New fee structure gives jitters to toppers

Engineering aspirants have to cough up at least double the existing fee

August 27, 2012 12:04 pm | Updated 12:04 pm IST - HYDERABAD

Securing good ranks in EAMCET has proven to be a bane for engineering aspirants this year as they have to cough up at least double the existing fee.

In the new differential fee structure announced by the government for 67 colleges the hike has been three times in a few colleges and more than double in the remaining colleges.

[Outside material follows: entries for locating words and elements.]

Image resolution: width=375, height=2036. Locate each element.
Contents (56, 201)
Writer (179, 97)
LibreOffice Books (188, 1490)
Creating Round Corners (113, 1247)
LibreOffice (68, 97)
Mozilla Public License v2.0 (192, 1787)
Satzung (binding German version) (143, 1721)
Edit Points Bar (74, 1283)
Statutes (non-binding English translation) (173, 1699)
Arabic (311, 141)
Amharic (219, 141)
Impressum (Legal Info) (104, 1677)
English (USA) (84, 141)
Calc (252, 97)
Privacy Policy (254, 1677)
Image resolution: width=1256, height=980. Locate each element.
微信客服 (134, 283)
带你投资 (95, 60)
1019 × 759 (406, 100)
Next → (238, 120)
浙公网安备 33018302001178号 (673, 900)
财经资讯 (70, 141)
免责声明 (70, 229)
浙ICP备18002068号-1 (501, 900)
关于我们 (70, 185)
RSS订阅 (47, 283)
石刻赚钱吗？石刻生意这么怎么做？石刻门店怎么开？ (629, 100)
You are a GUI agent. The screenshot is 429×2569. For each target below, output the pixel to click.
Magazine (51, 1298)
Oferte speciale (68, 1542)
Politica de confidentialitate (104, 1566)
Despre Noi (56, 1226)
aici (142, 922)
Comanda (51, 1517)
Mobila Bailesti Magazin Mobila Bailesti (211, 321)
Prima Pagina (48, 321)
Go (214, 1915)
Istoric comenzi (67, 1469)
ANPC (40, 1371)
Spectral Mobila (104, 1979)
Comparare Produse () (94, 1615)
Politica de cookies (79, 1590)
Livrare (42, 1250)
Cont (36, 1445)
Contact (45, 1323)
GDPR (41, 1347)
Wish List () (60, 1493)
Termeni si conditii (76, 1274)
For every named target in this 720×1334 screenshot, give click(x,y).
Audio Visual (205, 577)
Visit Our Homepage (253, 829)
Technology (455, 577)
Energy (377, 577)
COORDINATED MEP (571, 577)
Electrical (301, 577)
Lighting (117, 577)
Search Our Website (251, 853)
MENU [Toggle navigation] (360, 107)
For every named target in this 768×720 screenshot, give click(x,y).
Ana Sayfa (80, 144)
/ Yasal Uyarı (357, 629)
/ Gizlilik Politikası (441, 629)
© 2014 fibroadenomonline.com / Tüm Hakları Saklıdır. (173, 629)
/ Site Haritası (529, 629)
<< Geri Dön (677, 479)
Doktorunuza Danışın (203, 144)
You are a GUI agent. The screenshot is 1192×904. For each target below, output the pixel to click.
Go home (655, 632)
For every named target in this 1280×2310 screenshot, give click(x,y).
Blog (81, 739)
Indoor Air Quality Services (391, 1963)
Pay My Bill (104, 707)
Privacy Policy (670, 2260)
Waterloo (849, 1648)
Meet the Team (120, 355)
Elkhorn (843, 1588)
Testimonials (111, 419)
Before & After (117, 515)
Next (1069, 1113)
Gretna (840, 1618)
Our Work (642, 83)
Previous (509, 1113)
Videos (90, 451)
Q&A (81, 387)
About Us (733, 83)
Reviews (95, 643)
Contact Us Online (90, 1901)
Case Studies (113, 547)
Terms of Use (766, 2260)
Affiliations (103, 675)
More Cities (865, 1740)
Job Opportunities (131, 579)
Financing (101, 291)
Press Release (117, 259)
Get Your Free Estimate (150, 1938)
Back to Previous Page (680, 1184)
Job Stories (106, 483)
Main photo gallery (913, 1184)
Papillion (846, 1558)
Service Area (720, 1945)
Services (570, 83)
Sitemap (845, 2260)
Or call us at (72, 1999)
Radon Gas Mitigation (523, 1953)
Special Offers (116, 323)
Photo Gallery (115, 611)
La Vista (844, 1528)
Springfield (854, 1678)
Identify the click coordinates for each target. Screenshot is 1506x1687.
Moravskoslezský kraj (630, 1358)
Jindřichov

Students who figure in ranks below 30,000 have been traditionally opting for seats in these colleges. Now the dilemma for them is to opt for these colleges in the web counselling or choose the colleges where the fee would be Rs. 35,000 as fixed by the government.

Plans go for a six

The new fee structure has certainly upset the parents’ plans. “The hike is too heavy to take for my father,” says Padma Priya, who secured 9,000-odd rank and was expecting a seat in VNR Vignana Jyothi College where the fee now is Rs. 88,900. Her choice of colleges’ fee is between the Rs. 60,000 and Rs. 90,000 fee band.

This is the dilemma of scores of parents, most of whom cannot afford such a huge fee hike yet also cannot completely ignore their wards’ keenness to join the ‘good’ colleges.

“The top 25,000 rankers should get some benefit from the government. Our wards can’t be equated with those who have secured a rank above one lakh,” says Ramachandra Reddy, a parent.

Counselling

“Even web counselling will go haywire with last year’s indications becoming irrelevant as parents will keep the fee factor also in mind and not just the rank,” he adds.

It was also observed from the previous years' records that a majority of toppers don’t avail of the fee reimbursement scheme as they can’t get fake income certificates easily.

So they have to bear the entire burden unlike students availing fee reimbursement who can get a benefit of at least Rs. 35,000.

Statistics show that about 80 per cent students avail fee reimbursement facility and majority of these figure in ranks of 50,000 and above.

College managements, however, aren’t afraid of losing “good” students as they feel parents are willing to spend for “quality education”.

“Few toppers will move away due to the fee factor,” claims Rajeshwar Reddy, Correspondent of CVSR College of Engineering.